[Material for this exercise]:
---------------
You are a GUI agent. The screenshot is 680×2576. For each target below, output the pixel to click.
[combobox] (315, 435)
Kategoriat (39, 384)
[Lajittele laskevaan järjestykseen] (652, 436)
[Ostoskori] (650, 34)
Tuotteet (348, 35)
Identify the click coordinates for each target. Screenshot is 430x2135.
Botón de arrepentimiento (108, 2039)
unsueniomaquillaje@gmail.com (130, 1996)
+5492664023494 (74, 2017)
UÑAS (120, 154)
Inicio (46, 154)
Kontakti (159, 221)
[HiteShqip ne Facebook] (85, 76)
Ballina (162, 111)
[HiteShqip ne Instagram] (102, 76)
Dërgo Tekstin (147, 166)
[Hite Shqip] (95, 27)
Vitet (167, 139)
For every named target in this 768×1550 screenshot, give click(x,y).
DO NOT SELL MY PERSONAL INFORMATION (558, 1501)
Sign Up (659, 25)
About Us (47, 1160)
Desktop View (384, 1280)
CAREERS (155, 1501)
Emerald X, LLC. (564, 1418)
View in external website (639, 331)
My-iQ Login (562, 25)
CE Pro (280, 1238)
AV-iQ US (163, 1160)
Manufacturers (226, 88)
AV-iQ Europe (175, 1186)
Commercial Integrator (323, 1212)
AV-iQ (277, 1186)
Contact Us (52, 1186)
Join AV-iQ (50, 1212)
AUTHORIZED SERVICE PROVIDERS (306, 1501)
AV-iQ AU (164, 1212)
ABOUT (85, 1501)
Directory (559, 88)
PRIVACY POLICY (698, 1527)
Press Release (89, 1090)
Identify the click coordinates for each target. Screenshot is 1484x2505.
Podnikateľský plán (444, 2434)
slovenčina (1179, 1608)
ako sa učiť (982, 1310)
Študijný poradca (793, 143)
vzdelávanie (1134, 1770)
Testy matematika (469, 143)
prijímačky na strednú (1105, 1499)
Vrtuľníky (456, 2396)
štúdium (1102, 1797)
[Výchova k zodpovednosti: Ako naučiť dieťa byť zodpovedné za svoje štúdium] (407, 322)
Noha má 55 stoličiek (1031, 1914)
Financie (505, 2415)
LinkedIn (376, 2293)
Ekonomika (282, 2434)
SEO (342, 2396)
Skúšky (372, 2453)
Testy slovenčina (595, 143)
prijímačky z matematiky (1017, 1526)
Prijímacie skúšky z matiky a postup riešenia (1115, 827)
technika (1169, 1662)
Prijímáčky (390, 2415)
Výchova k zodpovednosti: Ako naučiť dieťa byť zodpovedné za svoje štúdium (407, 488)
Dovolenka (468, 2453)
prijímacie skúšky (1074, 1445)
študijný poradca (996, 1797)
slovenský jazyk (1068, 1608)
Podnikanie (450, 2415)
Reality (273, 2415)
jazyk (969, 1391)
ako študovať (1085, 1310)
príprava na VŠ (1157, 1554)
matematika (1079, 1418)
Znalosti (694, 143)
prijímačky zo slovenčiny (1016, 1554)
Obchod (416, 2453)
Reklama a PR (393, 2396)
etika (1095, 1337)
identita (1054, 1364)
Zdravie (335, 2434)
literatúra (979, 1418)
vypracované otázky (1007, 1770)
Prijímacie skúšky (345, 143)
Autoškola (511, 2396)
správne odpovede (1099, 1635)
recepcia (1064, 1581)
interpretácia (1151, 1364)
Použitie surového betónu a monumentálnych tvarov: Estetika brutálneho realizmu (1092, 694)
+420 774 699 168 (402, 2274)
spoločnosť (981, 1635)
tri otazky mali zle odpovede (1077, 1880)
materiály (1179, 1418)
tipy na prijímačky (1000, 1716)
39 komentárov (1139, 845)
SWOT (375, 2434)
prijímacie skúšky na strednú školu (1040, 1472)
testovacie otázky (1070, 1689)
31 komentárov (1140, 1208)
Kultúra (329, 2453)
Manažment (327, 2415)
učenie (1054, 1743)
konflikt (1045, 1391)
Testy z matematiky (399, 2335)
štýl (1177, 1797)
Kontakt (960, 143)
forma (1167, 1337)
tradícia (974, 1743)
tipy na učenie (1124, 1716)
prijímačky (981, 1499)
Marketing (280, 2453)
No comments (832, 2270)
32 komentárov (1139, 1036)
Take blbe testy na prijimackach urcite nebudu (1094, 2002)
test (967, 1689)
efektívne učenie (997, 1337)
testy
---------------
[Work required]: Your reply should consist only of the lines from the one containing "Noha má 55 stoličiek (1031, 1914)" through the last line of the records, each reproduced exactly.

[Result of the task]:
Noha má 55 stoličiek (1031, 1914)
Financie (505, 2415)
LinkedIn (376, 2293)
Ekonomika (282, 2434)
SEO (342, 2396)
Skúšky (372, 2453)
Testy slovenčina (595, 143)
prijímačky z matematiky (1017, 1526)
Prijímacie skúšky z matiky a postup riešenia (1115, 827)
technika (1169, 1662)
Prijímáčky (390, 2415)
Výchova k zodpovednosti: Ako naučiť dieťa byť zodpovedné za svoje štúdium (407, 488)
Dovolenka (468, 2453)
prijímacie skúšky (1074, 1445)
študijný poradca (996, 1797)
slovenský jazyk (1068, 1608)
Podnikanie (450, 2415)
Reality (273, 2415)
jazyk (969, 1391)
ako študovať (1085, 1310)
príprava na VŠ (1157, 1554)
matematika (1079, 1418)
Znalosti (694, 143)
prijímačky zo slovenčiny (1016, 1554)
Obchod (416, 2453)
Reklama a PR (393, 2396)
etika (1095, 1337)
identita (1054, 1364)
Zdravie (335, 2434)
literatúra (979, 1418)
vypracované otázky (1007, 1770)
Prijímacie skúšky (345, 143)
Autoškola (511, 2396)
správne odpovede (1099, 1635)
recepcia (1064, 1581)
interpretácia (1151, 1364)
Použitie surového betónu a monumentálnych tvarov: Estetika brutálneho realizmu (1092, 694)
+420 774 699 168 (402, 2274)
spoločnosť (981, 1635)
tri otazky mali zle odpovede (1077, 1880)
materiály (1179, 1418)
tipy na prijímačky (1000, 1716)
39 komentárov (1139, 845)
SWOT (375, 2434)
prijímacie skúšky na strednú školu (1040, 1472)
testovacie otázky (1070, 1689)
31 komentárov (1140, 1208)
Kultúra (329, 2453)
Manažment (327, 2415)
učenie (1054, 1743)
konflikt (1045, 1391)
Testy z matematiky (399, 2335)
štýl (1177, 1797)
Kontakt (960, 143)
forma (1167, 1337)
tradícia (974, 1743)
tipy na učenie (1124, 1716)
prijímačky (981, 1499)
Marketing (280, 2453)
No comments (832, 2270)
32 komentárov (1139, 1036)
Take blbe testy na prijimackach urcite nebudu (1094, 2002)
test (967, 1689)
efektívne učenie (997, 1337)
testy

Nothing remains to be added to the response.